** start Page text **
Monday, January 23, 2017

Demo Day!

After weeks of clearing out the previous owners possessions, the interior of 211 Main looked like this.



Remember me mentioning the crude door and hallway that was erected between the two buildings?  The picture above is a fairly good view of that doorway.  Notice, too, the copper tubing that runs the length of the wall.  The previous owners had a Glacier water machine on the sidewalk out front.  This copper pipe carried the water from the small restroom at the left rear corner of the room and through a hole chiseled in the front wall to the machine.  If you trace the pipe from the left of the photo to about 2/3 of the way to the back wall, you'll notice that the pipe bends up, over a ways, then down again.  When the previous owner's possessions were still in the building, there was a desk with a computer monitor on it sitting in that raised area.  In other words, they didn't move the desk to install the copper tubing.  They simply went 'around' it.  Melanie and I got a good laugh out of that bit of engineering.  

The day the dropped ceiling came down was definitely a day of celebration!


Yep.  Just as we'd hoped, we found a tin ceiling hiding above.  At one point the building had central heat and air--proven by the duct hanging down in the second picture above.  The ductwork remained, but the units themselves were long gone.
** end Page text **
** start Supplied data **
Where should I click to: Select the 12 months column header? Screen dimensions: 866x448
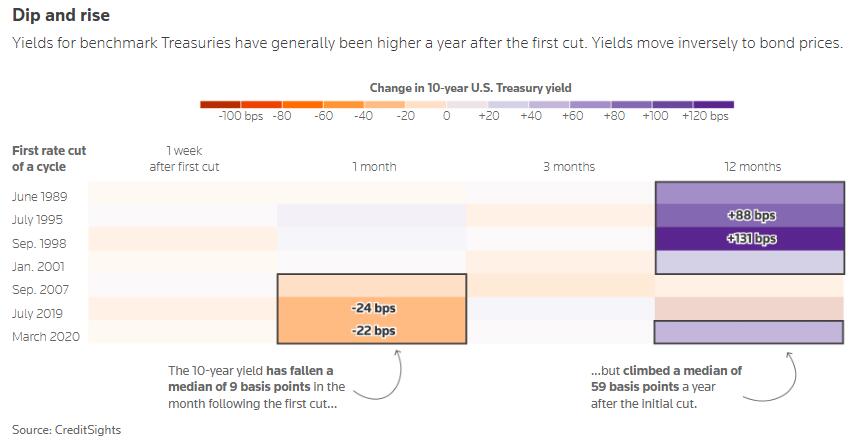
** end Supplied data **
### Directive
Rewrite the renovation post from "Yep.  Just as" up to and including "were long gone.", substituting "pressed-metal ceiling" for "tin ceiling".

### Completed exercise
Yep.  Just as we'd hoped, we found a pressed-metal ceiling hiding above.  At one point the building had central heat and air--proven by the duct hanging down in the second picture above.  The ductwork remained, but the units themselves were long gone.